Car, alors que menace un orage d'apocalypse, se prépare une guerre sans merci entre les anciens dieux saxons des premiers migrants, passés à la postérité sous les traits des super-héros de comics, et les nouveaux dieux barbares de la technologie et du consumérisme qui prospèrent aujourd'hui en Amérique...

Best-seller aux États-Unis, un grand thriller épique où se mêlent mythologies et réalité, une magnifique métaphore dans laquelle Gaiman explore l'âme et les contradictions de l'Amérique moderne.

Né en 1960 en Angleterre, Neil Gaiman vit aujourd'hui aux États-Unis. Auteur de la série de comics The Sandman, romancier, novelliste, coauteur avec Terry Pratchett du roman De Bons Présages (Au Diable Vauvert), Gaiman s'est imposé comme l'un des auteurs cultes de la nouvelle vague fantastique rock.

Mon avis  <;-D

Il n'y a pas à dire, Neil Gaiman sait écrire, et bien écrire. Sur 700 pages (que l'on ne voit pas passer), il brosse dans American Gods un portrait mi-réaliste, mi-fantastique de l'Amérique d'aujourd'hui, avec ses contradictions qui font toute sa richesse.
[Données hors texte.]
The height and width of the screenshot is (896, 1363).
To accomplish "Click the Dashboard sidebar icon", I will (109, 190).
Comme le dit le quatrième de couverture, il s'agit d'une immense métaphore de tout un pays, où les dieux de tous poils (grecs, romains, vikings, égyptiens, modernes...) dirigent l'ordre du monde. L'humour est complexe mais très présent, les références à la mythologie sont nombreuses et judicieuses.

L'histoire d'Ombre, ce détenu qui sort de prison en ayant tout perdu et accepte le marché de ce mystérieux Voyageur nous emmènera loin de ce à quoi on pouvait s'attendre au premier abord. Et quel plaisir que de décrypter les indices placés nonchalamment sur le chemin d'Ombre...
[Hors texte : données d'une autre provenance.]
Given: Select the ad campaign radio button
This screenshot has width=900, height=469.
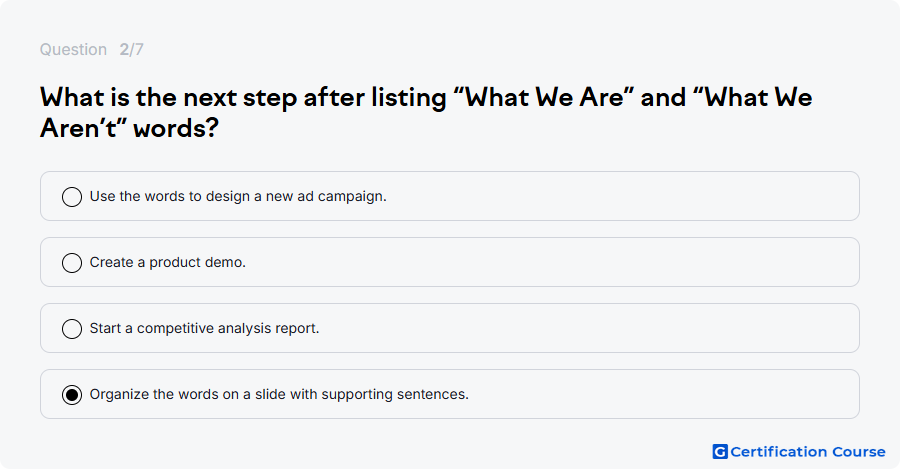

Parmi les lieux traversés par notre héros, la description du village de Lakeside donne presque envie d'y séjourner par moins quarante degrés et la maison sur le rocher semble suffisamment intrigante pour être le but d'une expédition touristique.

Tout au long du roman, des apartés nous plongent dans l'intimité des premières peuplades qui créèrent des dieux, souvent cruels et aujourd'hui disparus de l'esprit des hommes. Comme ce dieu symbolisé par une énorme tête de bison par les premiers migrants d'Amérique, il y a quelques millénaires, dont le nom se perd dans les limbes de l'histoire.

Et quand je dis que l'humour et l'ironie sont omniprésents, il n'y a qu'à remarquer les professions des anciens dieux, reconvertis pour survivre dans l'Amérique moderne : ainsi, Mr. Ibis et Mr. Chacal ont monté leur propre entreprise de pompes funèbres, et sont avant tout soucieux de la qualité de leurs prestations.

Mais au final, on s'aperçoit que ce ne sont pas les Dieux qui commandent aux hommes, mais les hommes qui permettent aux dieux d'exister. Et les hommes sont plutôt d'humeur capricieuse : les dieux se succèdent dans l'histoire des hommes depuis la nuit des temps sans que l'humanité dans son ensemble y voit une grande différence. S'il apparaît un nouveau besoin, un nouveau dieu est créé de toutes pièces et les anciens tombent peu à peu en désuétude. C'est ce qui arrive à Odin, Loki et à leurs confrères, peu à peu oubliés au profit des nouveaux dieux des transports, de l'électronique et de l'informatique. Une immense guerre entre anciens et nouveaux dieux se prépare en un lieu inaccessible aux hommes. Mais ce combat a-t-il un sens dans un pays où toute chose possède une date de péremption ?

Est-ce que l'Amérique ne croit plus en rien (les anciens dieux qui dépérissent) ?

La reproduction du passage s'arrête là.